I tre compositori colgono la potenzialità sonora di “Paesaggi”, ne puliscono le tracce audio ed operano un ulteriore lavoro di frammentazione e ricostruzione. Nasce così l’opera audiovisiva “Silenzi Scordati”, che è canto della terra, delle sue asperità e dei suoi incanti. Lontano dalla didascalia, “Silenzi Scordati” offre di “Paesaggi” una visione che è ritorno ai luoghi, alle materie ed ai profumi originari, che hanno ispirato le composizioni poetiche. Come “Paesaggi” “Silenzi Scordati” mischia micro e macrocosmo, staticità e movimento, ombra e colore, formiche e paesaggi cittadini. E’ un canto fatto di echi, silenzi e voce. E’ il punto d’arrivo di un viaggio, è un ritorno, ed anche un nuovo inizio. In qualche modo dunque “Silenzi Scordati” chiude un ciclo. Dalla terra nasce la spinta creativa dei poeti citati: è una spinta dirompente che riesce, nelle mani di Franca, a superare le barriere fisiche e relazionali presenti in un carcere. Questa voce della terra, decostruita, denudata, è da chiunque comprensibile, perché questa terra piena di grazia, oltre che di orrori, è la nostra. La voce dei poeti si arricchisce della voce di chi è detenuto e ritorna a camminare per il mondo. “Silenzi Scordati” riprende questa voce rivitalizzata e la riporta alla terra d’origine. L’ispirazione si rinnova e la terra canta per noi, cantano i grandi paesaggi, ma anche le pietre, i legni mangiati dai tarli, le case distrutte, i campi in fiore, le campane e le onde marine. Cantano, forse urlano silenziose, le frenetiche formiche, che seguono percorsi prefissati e scompaiono, per ricomparire indietro ed avanti nel tempo, metafora del nostro vivere. E’ il canto della voce di Franca e di tutti coloro che lei ha portato al di là delle mura.

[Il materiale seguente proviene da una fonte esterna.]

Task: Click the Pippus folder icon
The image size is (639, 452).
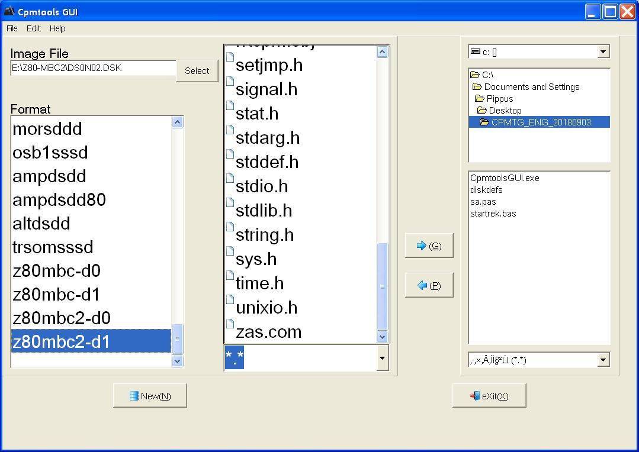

“Silenzi Scordati” ci offre dunque una terra riappropriata, nuova fonte di ispirazione, che è passato presente futuro, in un tempo che non è più paradigma ma cerchio. Infine e soprattutto “Silenzi Scordati” è un lavoro che, nato all’interno di una casa circondariale, è opera d’arte priva dell’autoreferenzialità tipica di molte belle opere nate in quel contesto. L’uomo qui non è categoria, ma pura voce. Avreste mai potuto credere che la voce della natura è elettronica?